The problem is not the state apparatus itself, Tsiodras believes. It's rather the fact that many civil servants got their jobs not due to their qualifications, but because they had the right connections to the right people.
Mentality problem
Until a few years ago, the government didn't actually know how many employees it had. Only in summer 2010 did then-Finance Minister Giorgos Papakonstantinou have all state employees registered, and ended up with a count of some 768,000 people - not including local government jobs. By now, this number has reportedly been reduced to 644,000, due to pressure from the troika.
For Tsiodras, this number isn't actually as scary as it is widely perceived. It is, he claimed, about average compared to the OECD. Now, it is more about creating an efficient administration that can make Greece economically competitive again. The former government spokesman knows only too well how difficult this might be.
"The state apparatus resisted reforms - there was a fear of what's new," Tsiodras recalled. The pervasive mentality, he added, is of equalizing everything, which leads to ambitious and efficient employees getting the same salary as those who are lazy. This is what the government is now trying to change, he explained.
Troika ups the pressure
It remains to be seen whether turnover in the public sector will bring about the change needed. Psara is sceptical - she thinks there's a danger of a new system developing, in which civil servants will again be at the mercy of party interests.

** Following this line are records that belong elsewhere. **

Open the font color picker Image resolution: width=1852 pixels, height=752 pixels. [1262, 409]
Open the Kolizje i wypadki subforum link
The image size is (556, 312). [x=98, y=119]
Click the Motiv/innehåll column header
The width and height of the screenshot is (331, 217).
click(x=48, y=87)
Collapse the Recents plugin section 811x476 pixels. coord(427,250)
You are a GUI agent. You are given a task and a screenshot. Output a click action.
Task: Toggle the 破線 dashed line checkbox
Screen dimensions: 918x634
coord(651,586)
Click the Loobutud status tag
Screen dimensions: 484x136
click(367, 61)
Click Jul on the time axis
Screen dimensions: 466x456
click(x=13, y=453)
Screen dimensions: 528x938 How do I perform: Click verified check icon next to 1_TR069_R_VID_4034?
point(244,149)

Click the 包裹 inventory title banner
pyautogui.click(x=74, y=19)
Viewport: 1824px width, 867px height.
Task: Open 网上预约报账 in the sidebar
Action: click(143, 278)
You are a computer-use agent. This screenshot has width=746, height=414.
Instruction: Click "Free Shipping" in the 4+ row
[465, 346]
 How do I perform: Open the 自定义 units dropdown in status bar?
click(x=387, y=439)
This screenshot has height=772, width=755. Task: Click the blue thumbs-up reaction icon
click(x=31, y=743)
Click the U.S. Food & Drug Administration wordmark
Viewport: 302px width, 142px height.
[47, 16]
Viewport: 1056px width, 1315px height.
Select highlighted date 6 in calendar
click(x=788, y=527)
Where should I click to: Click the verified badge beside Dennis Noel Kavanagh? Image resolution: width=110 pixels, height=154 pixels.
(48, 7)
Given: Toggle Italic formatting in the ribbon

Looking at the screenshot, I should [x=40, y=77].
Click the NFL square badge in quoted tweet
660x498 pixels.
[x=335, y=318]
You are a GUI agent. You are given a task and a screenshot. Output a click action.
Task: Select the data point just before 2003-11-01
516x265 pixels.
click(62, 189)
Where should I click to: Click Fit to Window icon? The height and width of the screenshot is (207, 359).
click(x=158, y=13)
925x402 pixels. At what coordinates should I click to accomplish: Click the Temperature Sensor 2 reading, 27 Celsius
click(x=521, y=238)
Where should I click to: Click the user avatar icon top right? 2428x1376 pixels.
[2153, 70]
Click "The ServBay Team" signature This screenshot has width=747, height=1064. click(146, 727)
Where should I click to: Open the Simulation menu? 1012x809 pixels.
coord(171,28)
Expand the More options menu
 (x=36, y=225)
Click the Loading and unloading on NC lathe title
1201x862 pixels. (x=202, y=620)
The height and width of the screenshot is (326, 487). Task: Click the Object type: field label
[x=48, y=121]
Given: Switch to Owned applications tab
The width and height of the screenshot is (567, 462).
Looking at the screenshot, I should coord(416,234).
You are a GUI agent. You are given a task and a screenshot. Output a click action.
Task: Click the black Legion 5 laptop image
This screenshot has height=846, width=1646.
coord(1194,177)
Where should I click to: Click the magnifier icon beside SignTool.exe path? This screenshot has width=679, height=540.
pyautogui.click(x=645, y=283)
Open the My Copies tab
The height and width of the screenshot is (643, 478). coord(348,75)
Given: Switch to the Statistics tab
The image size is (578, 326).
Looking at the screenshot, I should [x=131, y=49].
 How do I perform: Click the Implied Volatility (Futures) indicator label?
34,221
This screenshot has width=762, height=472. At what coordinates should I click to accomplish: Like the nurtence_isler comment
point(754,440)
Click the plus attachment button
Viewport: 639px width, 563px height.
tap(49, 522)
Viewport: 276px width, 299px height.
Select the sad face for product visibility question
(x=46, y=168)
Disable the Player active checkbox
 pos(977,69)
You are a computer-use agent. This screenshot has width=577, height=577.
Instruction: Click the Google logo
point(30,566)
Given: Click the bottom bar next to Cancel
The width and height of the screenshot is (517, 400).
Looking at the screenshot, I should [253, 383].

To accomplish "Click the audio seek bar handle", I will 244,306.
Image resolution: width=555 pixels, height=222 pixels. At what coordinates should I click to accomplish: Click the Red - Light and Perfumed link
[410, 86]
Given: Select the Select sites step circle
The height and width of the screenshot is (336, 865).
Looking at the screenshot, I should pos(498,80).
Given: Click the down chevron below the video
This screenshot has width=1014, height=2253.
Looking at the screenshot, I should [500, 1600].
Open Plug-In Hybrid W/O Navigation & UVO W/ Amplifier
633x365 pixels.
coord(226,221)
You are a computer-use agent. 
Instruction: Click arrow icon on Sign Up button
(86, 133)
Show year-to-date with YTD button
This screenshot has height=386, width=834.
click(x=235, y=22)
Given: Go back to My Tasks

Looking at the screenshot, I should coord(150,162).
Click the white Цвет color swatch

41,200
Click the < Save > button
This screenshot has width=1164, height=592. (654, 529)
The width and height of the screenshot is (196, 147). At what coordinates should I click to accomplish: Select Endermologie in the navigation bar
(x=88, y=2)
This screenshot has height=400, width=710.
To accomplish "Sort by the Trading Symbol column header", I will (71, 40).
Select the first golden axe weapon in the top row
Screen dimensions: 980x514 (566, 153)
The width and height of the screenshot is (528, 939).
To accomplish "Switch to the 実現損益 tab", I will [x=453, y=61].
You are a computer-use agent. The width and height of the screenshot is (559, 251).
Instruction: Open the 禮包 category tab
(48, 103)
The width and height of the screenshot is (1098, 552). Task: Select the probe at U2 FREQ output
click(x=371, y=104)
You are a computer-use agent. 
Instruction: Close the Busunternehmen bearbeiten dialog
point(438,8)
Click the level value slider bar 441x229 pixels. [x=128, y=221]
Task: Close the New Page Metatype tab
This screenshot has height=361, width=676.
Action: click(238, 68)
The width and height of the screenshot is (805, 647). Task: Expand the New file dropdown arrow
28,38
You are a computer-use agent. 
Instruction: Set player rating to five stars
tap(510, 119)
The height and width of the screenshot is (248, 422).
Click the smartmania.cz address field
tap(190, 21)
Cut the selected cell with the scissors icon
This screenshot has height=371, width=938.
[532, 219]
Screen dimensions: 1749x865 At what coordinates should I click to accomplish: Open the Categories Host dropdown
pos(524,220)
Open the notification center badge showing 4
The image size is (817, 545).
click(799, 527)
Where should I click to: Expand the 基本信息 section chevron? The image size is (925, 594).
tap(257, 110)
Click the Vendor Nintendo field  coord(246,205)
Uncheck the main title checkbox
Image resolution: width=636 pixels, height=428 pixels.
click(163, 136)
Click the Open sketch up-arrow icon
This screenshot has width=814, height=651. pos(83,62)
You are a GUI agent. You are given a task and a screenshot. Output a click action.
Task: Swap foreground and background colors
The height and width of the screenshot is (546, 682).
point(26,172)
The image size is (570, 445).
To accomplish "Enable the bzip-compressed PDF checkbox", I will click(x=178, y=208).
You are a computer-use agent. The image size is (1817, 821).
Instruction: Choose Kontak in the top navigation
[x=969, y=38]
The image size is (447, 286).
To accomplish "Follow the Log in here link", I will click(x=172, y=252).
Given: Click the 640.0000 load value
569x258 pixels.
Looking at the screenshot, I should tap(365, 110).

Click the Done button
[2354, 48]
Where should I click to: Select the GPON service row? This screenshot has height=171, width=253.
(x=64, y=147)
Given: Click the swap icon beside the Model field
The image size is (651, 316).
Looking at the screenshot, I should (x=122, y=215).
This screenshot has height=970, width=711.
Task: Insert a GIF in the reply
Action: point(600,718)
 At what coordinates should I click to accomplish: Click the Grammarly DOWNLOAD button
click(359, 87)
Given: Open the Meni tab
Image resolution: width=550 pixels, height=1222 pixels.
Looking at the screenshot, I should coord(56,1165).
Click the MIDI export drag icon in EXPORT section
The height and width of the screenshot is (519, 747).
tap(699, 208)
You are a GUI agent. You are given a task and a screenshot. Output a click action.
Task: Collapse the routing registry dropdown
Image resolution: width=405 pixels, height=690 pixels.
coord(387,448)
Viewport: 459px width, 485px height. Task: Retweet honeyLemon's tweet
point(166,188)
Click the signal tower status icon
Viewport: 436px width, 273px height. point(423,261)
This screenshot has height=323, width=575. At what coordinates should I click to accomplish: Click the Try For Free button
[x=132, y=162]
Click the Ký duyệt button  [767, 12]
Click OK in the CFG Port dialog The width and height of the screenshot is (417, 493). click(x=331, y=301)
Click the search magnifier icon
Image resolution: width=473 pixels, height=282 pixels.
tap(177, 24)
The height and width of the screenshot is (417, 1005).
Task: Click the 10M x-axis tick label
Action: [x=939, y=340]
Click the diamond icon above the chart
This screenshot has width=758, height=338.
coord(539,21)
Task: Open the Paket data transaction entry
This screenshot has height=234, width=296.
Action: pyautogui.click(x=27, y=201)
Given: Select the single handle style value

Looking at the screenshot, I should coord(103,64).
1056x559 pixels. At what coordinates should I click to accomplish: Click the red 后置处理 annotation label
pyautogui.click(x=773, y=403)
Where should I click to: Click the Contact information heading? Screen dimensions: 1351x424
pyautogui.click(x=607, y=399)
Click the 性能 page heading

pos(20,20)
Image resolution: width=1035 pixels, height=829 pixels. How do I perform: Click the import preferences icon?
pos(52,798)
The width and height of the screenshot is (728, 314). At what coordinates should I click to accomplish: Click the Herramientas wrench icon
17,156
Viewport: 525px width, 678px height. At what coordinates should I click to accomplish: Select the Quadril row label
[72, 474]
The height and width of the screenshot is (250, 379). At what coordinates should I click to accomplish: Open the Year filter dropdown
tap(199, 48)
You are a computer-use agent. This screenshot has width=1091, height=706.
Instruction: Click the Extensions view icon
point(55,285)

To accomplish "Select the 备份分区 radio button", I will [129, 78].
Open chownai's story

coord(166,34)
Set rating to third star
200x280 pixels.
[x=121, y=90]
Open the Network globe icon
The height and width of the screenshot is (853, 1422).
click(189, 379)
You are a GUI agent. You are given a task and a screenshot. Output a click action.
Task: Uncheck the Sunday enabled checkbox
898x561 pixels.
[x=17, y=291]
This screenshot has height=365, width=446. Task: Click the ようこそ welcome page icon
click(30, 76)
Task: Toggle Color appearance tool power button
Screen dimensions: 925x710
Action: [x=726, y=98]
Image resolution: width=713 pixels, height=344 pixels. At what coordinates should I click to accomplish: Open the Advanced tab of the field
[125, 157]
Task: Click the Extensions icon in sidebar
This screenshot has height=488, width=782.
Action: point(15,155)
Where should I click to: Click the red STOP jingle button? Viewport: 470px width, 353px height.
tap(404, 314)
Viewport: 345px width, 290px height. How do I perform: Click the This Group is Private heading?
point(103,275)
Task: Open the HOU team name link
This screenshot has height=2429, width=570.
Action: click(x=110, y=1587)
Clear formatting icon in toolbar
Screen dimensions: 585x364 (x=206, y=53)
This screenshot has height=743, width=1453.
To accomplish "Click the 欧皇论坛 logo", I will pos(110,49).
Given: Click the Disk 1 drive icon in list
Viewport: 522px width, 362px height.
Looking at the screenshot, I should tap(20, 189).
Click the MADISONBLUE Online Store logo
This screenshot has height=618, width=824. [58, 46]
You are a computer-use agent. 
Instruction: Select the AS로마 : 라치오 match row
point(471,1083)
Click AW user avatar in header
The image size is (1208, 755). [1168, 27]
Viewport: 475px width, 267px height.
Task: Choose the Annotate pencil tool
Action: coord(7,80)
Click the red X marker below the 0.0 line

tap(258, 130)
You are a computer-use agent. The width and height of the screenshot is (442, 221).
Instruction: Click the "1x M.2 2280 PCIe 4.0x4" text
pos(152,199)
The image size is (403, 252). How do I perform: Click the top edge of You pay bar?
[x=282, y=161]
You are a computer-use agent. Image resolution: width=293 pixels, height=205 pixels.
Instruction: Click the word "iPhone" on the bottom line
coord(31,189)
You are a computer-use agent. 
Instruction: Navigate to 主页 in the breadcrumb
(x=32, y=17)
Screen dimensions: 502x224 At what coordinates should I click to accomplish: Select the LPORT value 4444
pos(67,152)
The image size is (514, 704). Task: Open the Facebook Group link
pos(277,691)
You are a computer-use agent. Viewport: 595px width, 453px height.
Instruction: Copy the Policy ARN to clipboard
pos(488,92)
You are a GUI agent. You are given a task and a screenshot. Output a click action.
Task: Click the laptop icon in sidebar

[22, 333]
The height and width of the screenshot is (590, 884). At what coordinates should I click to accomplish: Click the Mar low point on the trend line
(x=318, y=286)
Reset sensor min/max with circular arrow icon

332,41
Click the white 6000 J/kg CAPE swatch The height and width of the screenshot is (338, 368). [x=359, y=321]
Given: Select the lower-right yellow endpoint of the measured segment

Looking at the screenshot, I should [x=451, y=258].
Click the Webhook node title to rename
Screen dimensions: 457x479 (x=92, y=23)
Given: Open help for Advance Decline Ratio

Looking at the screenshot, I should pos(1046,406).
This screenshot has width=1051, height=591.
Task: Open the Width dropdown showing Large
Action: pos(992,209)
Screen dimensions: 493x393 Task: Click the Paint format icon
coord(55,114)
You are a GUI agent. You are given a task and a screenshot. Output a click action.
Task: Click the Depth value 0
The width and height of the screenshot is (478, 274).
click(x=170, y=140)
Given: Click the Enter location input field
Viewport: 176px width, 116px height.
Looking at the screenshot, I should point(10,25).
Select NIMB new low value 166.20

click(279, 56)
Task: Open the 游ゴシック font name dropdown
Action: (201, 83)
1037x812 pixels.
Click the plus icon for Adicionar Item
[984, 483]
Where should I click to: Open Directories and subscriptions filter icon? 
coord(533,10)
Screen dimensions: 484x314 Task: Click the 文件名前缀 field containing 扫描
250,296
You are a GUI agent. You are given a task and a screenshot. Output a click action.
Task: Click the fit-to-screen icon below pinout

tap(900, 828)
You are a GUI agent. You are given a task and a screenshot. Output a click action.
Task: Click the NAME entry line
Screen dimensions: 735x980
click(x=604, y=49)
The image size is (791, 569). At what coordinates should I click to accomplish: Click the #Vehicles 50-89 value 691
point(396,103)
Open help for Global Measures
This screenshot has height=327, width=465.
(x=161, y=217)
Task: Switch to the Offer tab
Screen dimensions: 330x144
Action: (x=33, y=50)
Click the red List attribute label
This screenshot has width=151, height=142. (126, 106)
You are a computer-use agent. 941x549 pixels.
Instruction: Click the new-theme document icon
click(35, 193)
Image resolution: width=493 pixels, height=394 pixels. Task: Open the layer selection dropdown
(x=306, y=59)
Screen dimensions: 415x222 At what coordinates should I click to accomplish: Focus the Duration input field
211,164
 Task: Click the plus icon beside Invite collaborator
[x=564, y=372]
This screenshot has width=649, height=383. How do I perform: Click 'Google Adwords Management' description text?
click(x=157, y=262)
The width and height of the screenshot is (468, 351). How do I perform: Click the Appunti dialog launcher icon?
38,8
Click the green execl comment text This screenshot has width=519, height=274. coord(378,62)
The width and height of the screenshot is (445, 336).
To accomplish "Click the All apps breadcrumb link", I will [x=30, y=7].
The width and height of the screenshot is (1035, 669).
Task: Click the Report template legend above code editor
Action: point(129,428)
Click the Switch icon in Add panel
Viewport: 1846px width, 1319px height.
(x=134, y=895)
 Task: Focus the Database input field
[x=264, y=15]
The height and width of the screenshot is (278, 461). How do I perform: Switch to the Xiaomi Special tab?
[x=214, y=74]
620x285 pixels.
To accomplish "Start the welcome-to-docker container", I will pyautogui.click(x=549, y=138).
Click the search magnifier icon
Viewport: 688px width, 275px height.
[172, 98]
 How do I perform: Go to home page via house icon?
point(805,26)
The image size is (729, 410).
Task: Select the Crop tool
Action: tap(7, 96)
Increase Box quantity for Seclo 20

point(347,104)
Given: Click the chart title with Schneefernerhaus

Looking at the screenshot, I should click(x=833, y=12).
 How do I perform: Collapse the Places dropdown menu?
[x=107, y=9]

That state employees who broke the law can expect consequences is perfectly legitimate, Psara said. But she added that "we have to be careful that we don't head to the other extreme." She postulated a scenario where innocent people end up on trial due to false accusations. "They would need many years to achieve receive justice and regain their reputation. That's hardly what the government is aiming for," she said.
For the troika, time is of the essence: A promise to cut 15,000 civil servants by the end of 2014 is a precondition for the next 8.8 billion euro ($11.5 billion) installment of bailout money for Athens.